McIntosh, 46, turned himself in to Mountain Brook police and was originally charged with capital murder. His plea reduced his charge to murder. Under the agreement, he faces a maximum sentence of 30 years in prison without the possibility of parole before 24 years served.
Montgomery's family held a news conference at the Birmingham Bar Center after the plea agreement was announced. Susann Montgomery-Clark, Megan's mother, said the abuse her daughter endured in her relationship with McIntosh had a profound effect on Megan even before her death.
"Megan began dying on July 23, 2017, on their first date," Montgomery-Clark said. "Like a frog in a pot of boiling water, you gradually turn up the heat to boiling and the frog doesn’t know they’re dying. That’s what happened to Megan. That’s what domestic violence does. Anyone who met her after their first date didn’t know the real Megan that he destroyed long before he killed her.”

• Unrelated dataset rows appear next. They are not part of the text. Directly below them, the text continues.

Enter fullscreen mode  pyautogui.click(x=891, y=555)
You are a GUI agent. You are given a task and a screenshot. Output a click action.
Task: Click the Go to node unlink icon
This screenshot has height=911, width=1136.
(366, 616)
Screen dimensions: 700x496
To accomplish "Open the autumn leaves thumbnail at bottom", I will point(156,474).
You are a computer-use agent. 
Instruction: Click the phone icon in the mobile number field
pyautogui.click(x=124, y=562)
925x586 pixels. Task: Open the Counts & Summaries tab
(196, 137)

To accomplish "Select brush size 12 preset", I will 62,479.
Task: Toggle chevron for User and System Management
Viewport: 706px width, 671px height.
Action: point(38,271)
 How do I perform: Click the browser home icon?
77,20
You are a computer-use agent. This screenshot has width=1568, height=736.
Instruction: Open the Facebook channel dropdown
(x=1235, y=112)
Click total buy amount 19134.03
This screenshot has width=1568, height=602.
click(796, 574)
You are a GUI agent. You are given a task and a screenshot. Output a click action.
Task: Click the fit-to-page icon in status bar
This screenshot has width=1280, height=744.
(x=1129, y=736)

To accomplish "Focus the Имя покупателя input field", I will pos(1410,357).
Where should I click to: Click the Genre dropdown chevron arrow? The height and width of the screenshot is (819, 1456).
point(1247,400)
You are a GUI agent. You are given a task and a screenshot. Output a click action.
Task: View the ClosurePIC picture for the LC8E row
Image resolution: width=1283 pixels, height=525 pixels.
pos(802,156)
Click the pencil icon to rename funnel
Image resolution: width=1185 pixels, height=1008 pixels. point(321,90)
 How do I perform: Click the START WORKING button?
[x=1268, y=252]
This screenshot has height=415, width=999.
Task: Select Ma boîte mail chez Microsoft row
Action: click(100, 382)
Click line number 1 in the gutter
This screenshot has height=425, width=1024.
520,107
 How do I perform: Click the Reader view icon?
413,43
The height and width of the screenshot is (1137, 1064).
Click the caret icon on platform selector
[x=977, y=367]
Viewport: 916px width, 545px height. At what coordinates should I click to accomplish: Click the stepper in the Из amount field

"Jason took my beautiful daughter’s life," Megan's father, Johnny Montgomery said. "A father should never have to bury his child. Jesus commands me to forgive and I am working on forgiving Jason. I can forgive the person but not the crime. I will eventually forgive Jason because I will not allow anger or bitterness or resentment to control my life."
McIntosh's attorney, Tommy Spina, said the death of Megan Montgomery shows just how prevalent domestic violence is, in every community.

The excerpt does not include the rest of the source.